-- Supplied material --
-.-.-
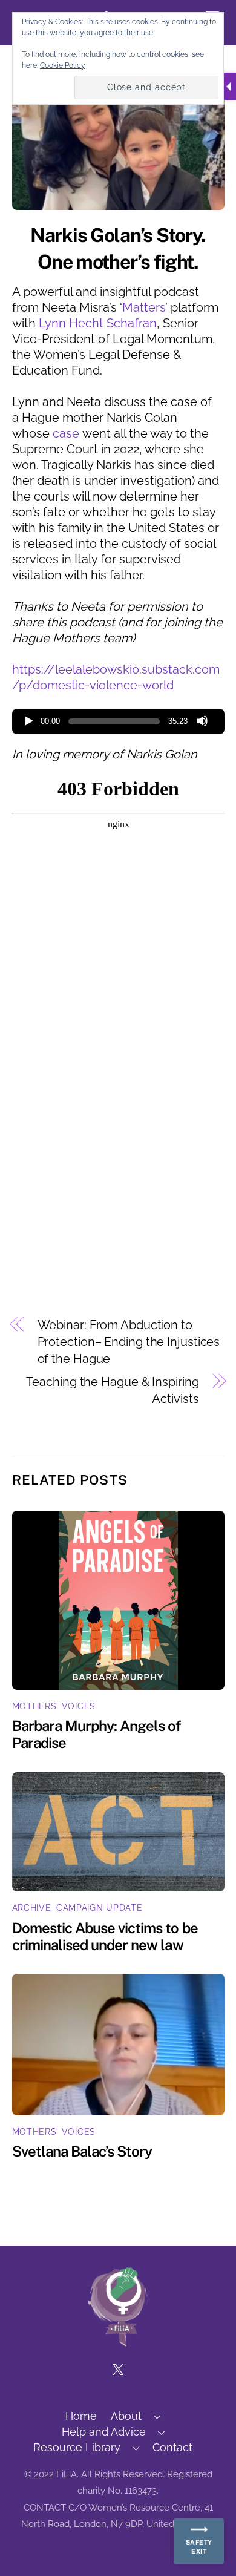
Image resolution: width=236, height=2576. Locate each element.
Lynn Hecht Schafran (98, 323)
-.-.-
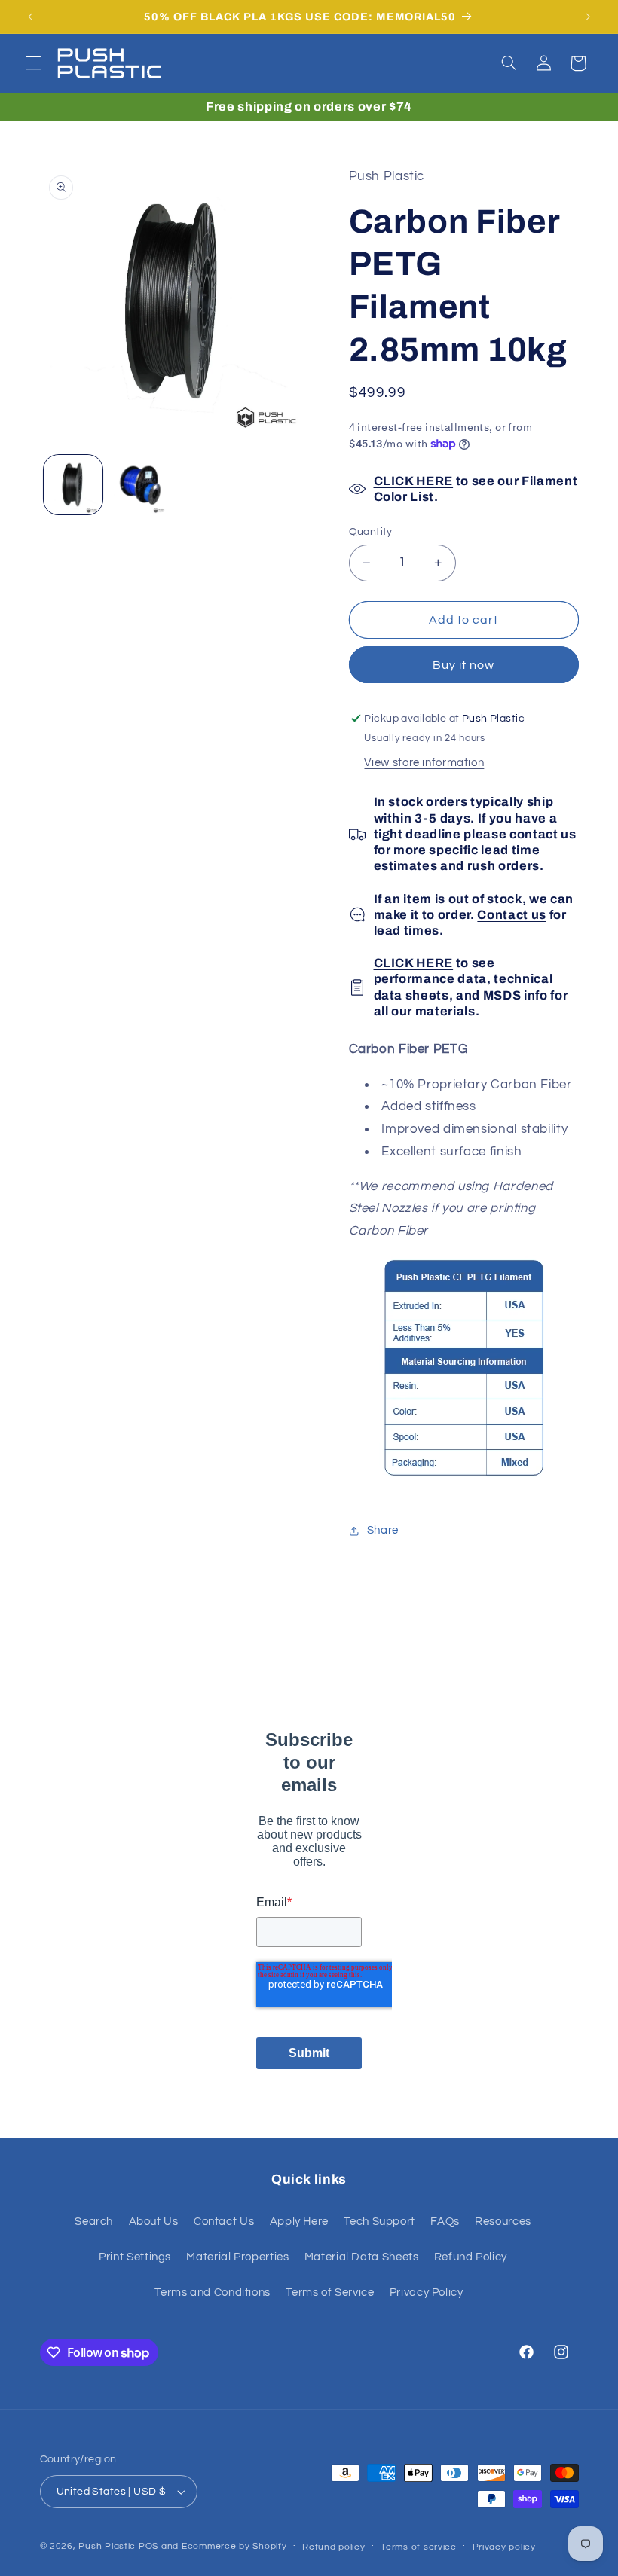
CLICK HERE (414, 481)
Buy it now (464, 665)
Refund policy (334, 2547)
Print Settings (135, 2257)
-.-.-
-- Problem to work on --
Set down exactly the lines of the data above, beginning with the line that has "CLICK HERE (414, 481)" and ending with the line that has "Print Settings (135, 2257)", and no others.

-- Your solution --
CLICK HERE (414, 481)
Buy it now (464, 665)
Refund policy (334, 2547)
Print Settings (135, 2257)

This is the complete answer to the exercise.